==== EXERCISE DATA ====
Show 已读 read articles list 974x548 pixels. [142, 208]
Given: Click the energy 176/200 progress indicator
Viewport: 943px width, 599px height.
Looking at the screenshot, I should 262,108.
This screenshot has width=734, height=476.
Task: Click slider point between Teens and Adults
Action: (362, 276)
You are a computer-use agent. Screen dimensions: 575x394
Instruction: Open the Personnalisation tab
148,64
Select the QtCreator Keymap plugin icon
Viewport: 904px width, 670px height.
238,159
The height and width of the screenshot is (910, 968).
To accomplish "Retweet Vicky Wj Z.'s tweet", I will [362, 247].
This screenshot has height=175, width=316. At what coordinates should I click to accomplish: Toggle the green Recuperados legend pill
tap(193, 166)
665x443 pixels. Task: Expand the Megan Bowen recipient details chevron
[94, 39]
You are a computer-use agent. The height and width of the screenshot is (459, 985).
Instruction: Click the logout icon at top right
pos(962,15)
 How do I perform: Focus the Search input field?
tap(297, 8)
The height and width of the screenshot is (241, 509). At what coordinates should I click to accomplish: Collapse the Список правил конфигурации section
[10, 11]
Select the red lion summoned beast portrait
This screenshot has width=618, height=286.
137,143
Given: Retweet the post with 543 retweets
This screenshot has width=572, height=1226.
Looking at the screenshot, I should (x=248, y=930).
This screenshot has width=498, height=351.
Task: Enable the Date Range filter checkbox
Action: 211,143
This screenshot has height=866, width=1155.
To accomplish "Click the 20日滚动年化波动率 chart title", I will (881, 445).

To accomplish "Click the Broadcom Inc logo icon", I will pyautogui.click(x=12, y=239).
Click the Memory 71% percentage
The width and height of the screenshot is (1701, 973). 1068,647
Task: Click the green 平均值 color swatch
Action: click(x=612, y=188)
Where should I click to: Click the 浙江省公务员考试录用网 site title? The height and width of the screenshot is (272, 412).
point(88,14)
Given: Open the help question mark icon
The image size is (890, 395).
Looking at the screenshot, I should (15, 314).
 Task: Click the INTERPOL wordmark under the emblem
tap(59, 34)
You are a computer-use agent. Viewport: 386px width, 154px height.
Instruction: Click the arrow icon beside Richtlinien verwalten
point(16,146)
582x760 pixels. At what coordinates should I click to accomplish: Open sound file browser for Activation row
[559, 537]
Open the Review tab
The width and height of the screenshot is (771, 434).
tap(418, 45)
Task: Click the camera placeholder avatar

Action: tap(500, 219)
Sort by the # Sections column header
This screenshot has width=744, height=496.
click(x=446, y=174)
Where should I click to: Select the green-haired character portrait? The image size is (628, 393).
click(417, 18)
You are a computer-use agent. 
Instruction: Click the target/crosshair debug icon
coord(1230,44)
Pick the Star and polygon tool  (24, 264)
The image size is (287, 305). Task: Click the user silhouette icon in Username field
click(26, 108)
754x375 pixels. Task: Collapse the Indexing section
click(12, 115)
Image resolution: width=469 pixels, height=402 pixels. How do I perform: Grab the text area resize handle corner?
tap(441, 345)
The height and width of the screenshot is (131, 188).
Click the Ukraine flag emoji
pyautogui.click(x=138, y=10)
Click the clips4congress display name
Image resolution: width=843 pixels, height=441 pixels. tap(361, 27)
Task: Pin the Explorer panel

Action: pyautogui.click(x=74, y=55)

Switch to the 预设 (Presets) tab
====
→ WORK INSTRUCTIONS
Each line above that has the word "Given" should be copied.

→ SOLUTION FOR THIS TASK
Given: Click the energy 176/200 progress indicator
Given: Retweet the post with 543 retweets
Given: Open the help question mark icon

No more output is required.